§ Brief
Among the entries below, tally the lines that include "will", and give the number alone.

(Saved entries)

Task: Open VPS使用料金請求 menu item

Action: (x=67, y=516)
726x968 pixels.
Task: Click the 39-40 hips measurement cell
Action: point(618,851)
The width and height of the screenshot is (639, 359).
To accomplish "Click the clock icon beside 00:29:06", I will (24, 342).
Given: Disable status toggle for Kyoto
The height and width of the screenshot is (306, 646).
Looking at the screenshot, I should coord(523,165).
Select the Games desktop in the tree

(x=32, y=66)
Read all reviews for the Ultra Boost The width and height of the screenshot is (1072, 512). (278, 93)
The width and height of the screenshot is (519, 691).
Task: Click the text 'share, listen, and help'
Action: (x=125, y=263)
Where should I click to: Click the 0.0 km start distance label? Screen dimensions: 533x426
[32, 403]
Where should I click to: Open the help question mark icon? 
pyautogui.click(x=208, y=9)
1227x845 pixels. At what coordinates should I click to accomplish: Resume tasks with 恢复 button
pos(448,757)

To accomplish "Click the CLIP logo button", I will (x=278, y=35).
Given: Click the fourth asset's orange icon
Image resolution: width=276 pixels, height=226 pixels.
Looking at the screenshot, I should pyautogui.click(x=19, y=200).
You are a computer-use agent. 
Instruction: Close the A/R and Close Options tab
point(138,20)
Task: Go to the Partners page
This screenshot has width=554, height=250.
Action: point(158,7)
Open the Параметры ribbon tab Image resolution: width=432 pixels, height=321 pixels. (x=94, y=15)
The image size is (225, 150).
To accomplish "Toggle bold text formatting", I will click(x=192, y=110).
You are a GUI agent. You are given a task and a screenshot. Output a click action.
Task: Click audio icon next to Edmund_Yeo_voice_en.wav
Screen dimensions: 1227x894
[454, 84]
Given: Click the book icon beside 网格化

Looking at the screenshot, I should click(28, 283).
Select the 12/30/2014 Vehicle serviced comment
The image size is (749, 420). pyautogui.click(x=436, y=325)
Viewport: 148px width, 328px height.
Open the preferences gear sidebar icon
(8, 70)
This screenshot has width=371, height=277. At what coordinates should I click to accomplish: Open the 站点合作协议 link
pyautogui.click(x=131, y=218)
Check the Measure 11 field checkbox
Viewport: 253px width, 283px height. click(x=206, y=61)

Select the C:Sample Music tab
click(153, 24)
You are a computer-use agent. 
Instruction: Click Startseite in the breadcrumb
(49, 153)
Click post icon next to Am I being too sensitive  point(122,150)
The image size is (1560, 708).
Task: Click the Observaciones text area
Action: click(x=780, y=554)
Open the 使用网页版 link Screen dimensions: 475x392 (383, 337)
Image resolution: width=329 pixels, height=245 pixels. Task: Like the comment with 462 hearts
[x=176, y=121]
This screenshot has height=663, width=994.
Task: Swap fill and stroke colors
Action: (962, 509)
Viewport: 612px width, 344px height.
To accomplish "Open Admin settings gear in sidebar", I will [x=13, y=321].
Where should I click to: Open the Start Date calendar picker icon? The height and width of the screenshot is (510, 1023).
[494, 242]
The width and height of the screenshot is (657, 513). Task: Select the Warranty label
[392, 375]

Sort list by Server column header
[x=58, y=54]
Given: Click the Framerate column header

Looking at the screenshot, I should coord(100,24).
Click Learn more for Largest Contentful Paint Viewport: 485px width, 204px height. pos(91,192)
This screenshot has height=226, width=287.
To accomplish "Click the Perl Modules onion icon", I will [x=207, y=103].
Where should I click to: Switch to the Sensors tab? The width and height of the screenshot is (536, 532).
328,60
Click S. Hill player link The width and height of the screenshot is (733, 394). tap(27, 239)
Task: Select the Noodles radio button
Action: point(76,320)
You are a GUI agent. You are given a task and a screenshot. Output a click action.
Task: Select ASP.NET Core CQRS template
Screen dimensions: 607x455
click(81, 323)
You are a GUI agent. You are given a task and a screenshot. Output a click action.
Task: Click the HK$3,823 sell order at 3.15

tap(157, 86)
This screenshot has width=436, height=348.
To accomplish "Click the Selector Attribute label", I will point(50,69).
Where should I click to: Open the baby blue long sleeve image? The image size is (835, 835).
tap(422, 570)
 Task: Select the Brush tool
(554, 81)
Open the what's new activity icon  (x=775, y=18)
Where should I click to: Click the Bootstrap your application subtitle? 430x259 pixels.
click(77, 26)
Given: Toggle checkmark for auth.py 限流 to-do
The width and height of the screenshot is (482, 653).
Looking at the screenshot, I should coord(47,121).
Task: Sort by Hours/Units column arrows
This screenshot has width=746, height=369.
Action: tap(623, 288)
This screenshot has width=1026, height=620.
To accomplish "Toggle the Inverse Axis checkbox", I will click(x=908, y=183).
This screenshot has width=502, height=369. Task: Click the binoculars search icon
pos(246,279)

§ Response to this task
7